Written task A: According to the editorial on the courts, what estimated street value did police put on the drugs seized on October 12, 2022?
Written task B: Carry on the editorial about the courts from its final sentence.

Given passage:
-- START --

Editorial – The law is an derriere.
Well, to be precise, and more appropriate – courts are – or maybe even more directly, lets put the onus where it needs to go – the judges and ones who preside over the courts are.
Please don’t take this lightly.
We highly respect what the courts used to be.
This has come about through sheer frustration of what is happening in our courts. Not from today, yesterday, last week, or last months, but years. And it’s only getting worse.
Frustration from victims, frustration from police – frustration from society.
And yet not a damn thing is being done about it.
Nothing – zip. People get charged with serious crimes – they get bail and sometimes are charged again. Worse than that, they are released again. There is no meaningful sentencing.
Examples are given daily regarding the failures of our court system.
But lets take a local example for instance.
And please be clear, all charges have not been proven in court. As in none – zip.
So this is just from the press releases we have received this information.
On October 12, 2022 Cobourg Police conducted a traffic stop on a vehicle that the person of interest was operating. A person was arrested without incident on Division Street. Police seized $7,500 in Canadian currency and drugs with an estimated street value of $41,850.
23 grams of suspected Fentanyl
255 grams of suspected Cocaine
14 grams of suspected Heroin
15 grams of suspected Crystal Methamphetamine
The 25-year-old person was charged with seven criminal offences in relation to the seizure and was held for a bail hearing on October 12, 2022.
Bad enough right?
Hold your breath.
Four days later, the same person is charged with similar offences during a traffic stop in Cobourg.
It was approximately 9:50 p.m. on Sunday, October 16, 2022 that Cobourg Police on general patrol, “observed an individual known to be on a court-ordered release with strict conditions, driving a vehicle on University Avenue East.”
Police initiated a traffic stop for a “compliance” check.
The person was not complying with the condition of her curfew and was arrested.
During the arrest, police located illegal drugs with an estimated street value of $25,000 and over $1,000 in Canadian currency.
The list of drugs seized includes:
2.5 grams of suspected Heroin
25.82 grams of suspected purple Fentanyl
102.23 grams of suspected Crystal Methamphetamine
0.42 grams of suspected Crack Cocaine
Six more charges under the criminal code are added.

-- END --

A run of records
-- START --

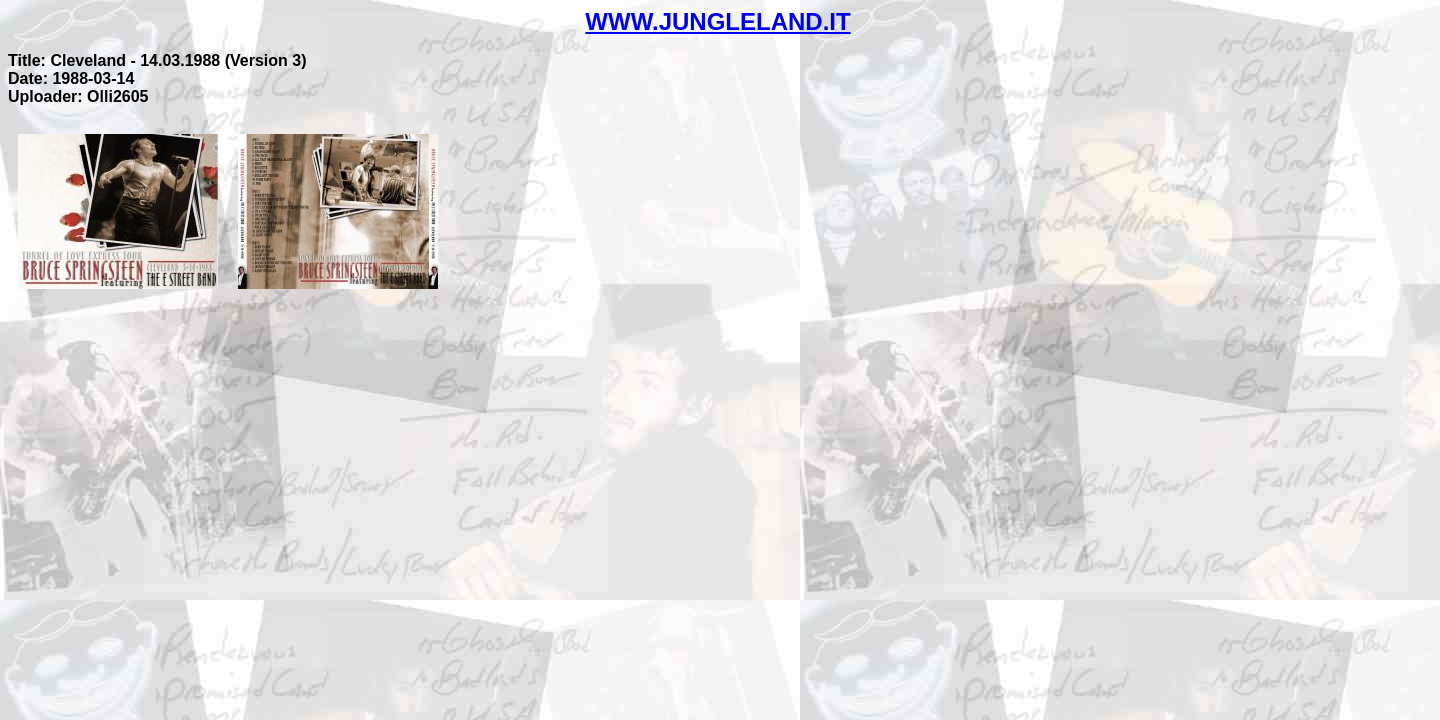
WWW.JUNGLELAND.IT (717, 21)
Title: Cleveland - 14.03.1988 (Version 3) (157, 60)
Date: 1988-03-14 (71, 78)
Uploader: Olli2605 (78, 96)
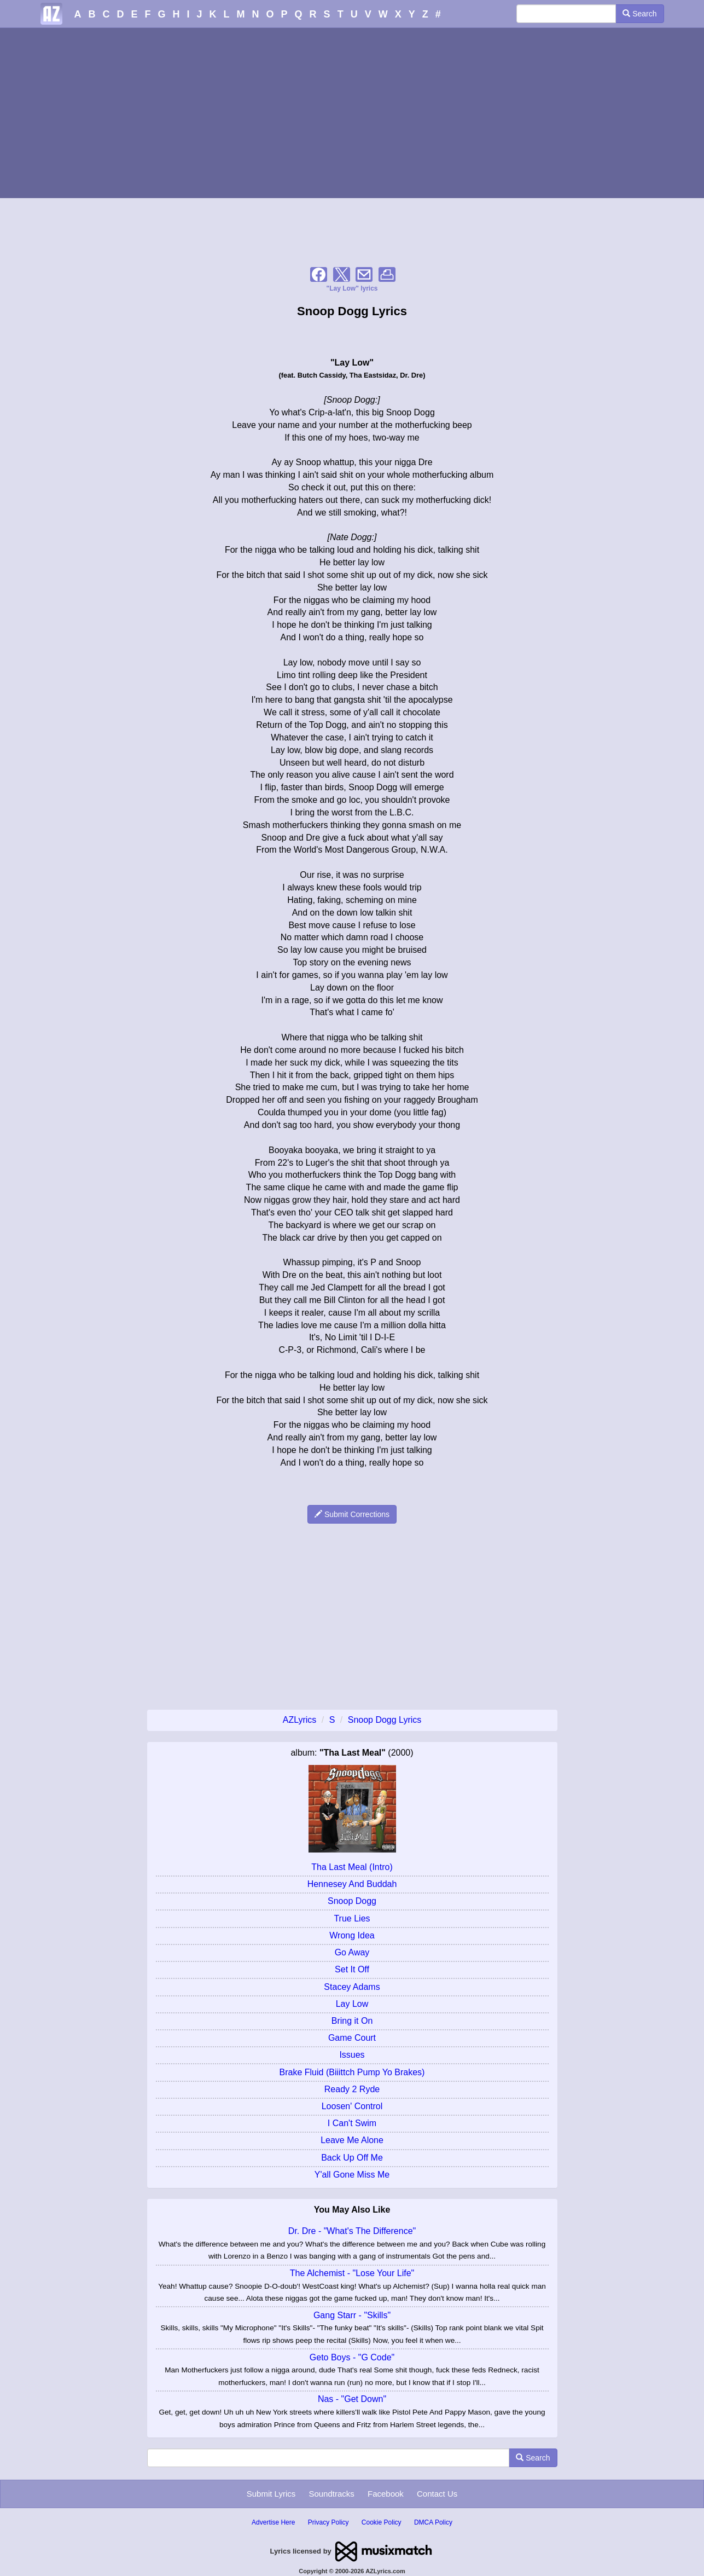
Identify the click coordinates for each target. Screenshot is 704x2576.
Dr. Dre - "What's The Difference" (352, 2231)
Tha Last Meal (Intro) (352, 1867)
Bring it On (352, 2020)
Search (639, 13)
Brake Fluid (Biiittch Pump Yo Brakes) (352, 2072)
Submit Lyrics (271, 2493)
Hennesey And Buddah (352, 1884)
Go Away (352, 1952)
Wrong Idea (351, 1935)
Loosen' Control (352, 2106)
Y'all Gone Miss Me (352, 2174)
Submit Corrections (352, 1514)
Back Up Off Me (352, 2157)
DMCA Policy (433, 2522)
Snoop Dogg (352, 1901)
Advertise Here (273, 2522)
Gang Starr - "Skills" (352, 2315)
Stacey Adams (352, 1987)
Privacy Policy (328, 2522)
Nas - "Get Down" (352, 2399)
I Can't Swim (352, 2123)
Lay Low (352, 2003)
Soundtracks (331, 2493)
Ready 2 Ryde (352, 2089)
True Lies (352, 1918)
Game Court (352, 2037)
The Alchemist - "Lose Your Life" (352, 2273)
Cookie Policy (382, 2522)
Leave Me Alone (352, 2140)
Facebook (386, 2493)
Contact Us (437, 2493)
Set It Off (352, 1969)
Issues (351, 2054)
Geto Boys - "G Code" (352, 2357)
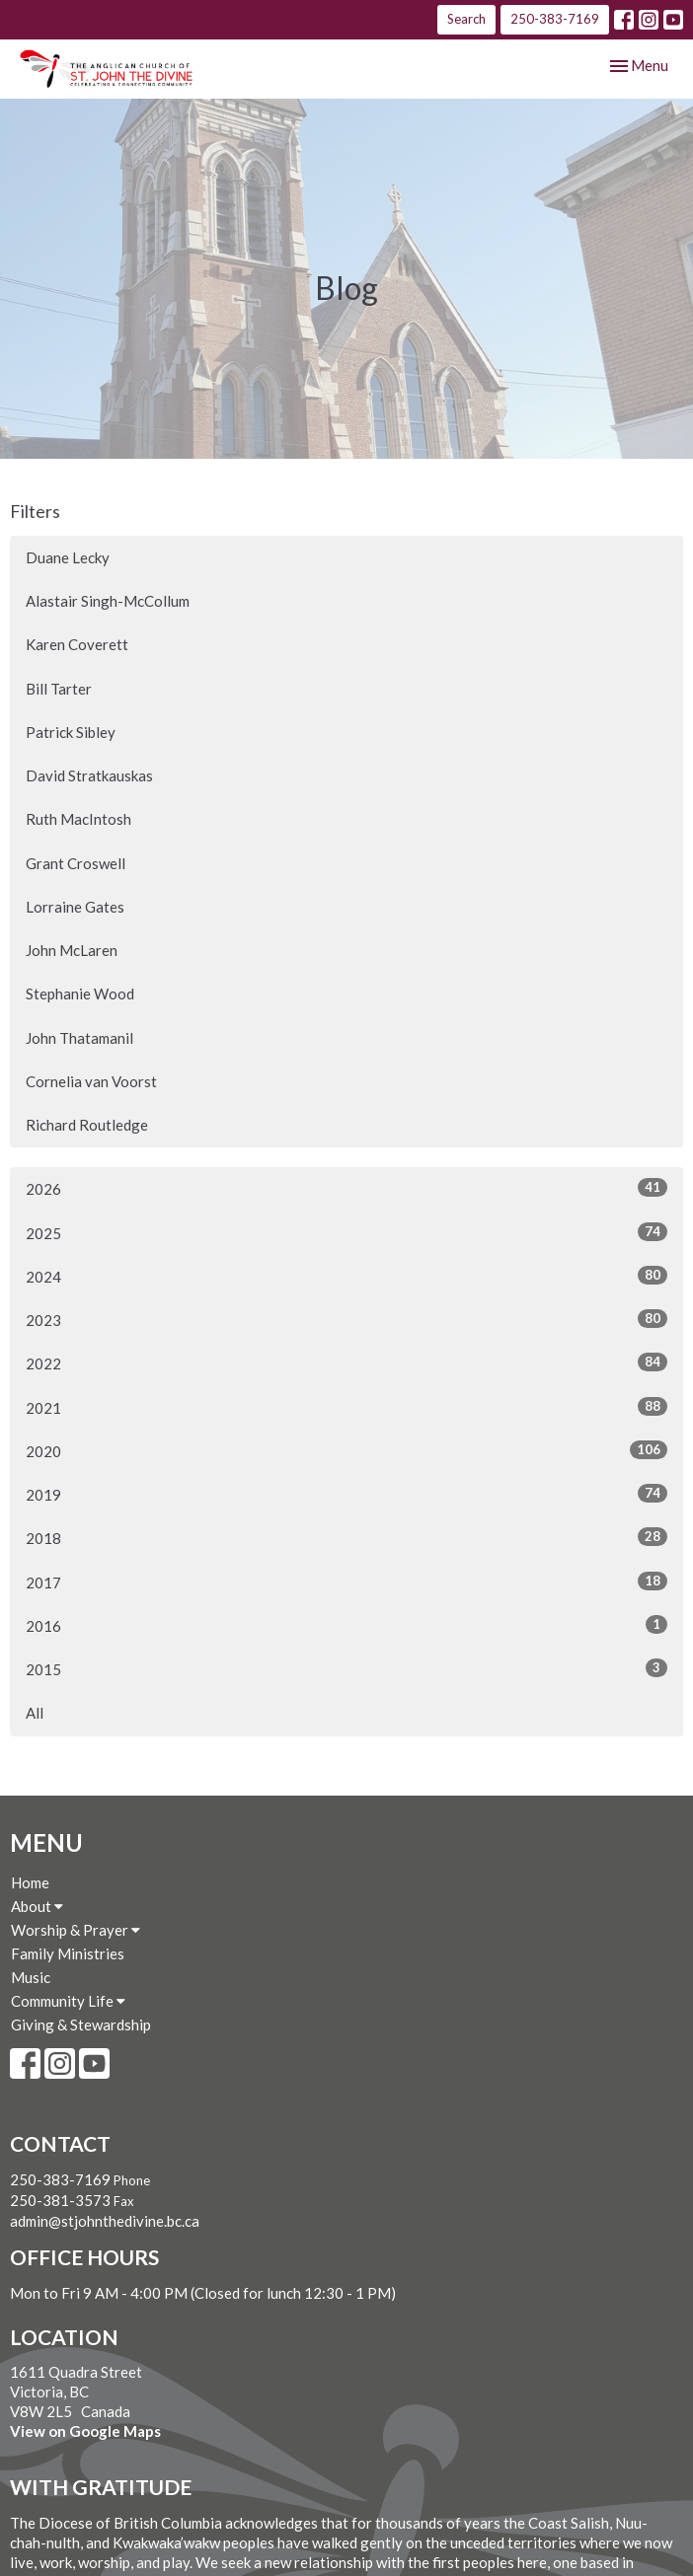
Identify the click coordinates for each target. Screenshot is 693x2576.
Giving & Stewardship (81, 2024)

-- END --

Task response A: $41,850

Task response B:
The person is again up for a bail hearing on October 17, 2022.
All of those charges are before the courts and again, innocent until proven guilty.
So if you’ve followed along to this point – here is the conclusion.
It’s time to put the onus on the courts – not on the suspects charged.
In fact, we’ll go as far to say, we don’t blame the suspects. Yup. That’s right. If the punish doesn’t fit the crime where is the deterrent – frankly there is none.
With the two most recent charges still being before the courts again, we repeat, the suspect is innocent till proven guilty in a court of law.
But given under normal circumstances, most people respect the law – if there was something to respect.
But when time, time and time and again, people are released regarding serious offences, what is the harm to continue the alleged offence if there is no repercussions by the court. And this is not referring to this one case. There are many cases across Canada with similar circumstances.
There isn’t one law abiding citizen that doesn’t loathe drugs and what they’ve done to society, to people, to families.
The accountability has to not only come from the people charged, but as a society we have to start demanding accountability from the judges who give the sentences.
Each time we hear of someone charged with a “fail to comply” society should demand a written response from the court why the suspect was released in the first place.
Justices of the Peace along with Superior Court Judges are paid handsomely. They also have a tough job. But they are also anonymous ghosts in a society where the public expects accountability.
It’s not only the suspects who are convicted that should take responsibility – it’s the person handing down the sentence.
We want our streets back.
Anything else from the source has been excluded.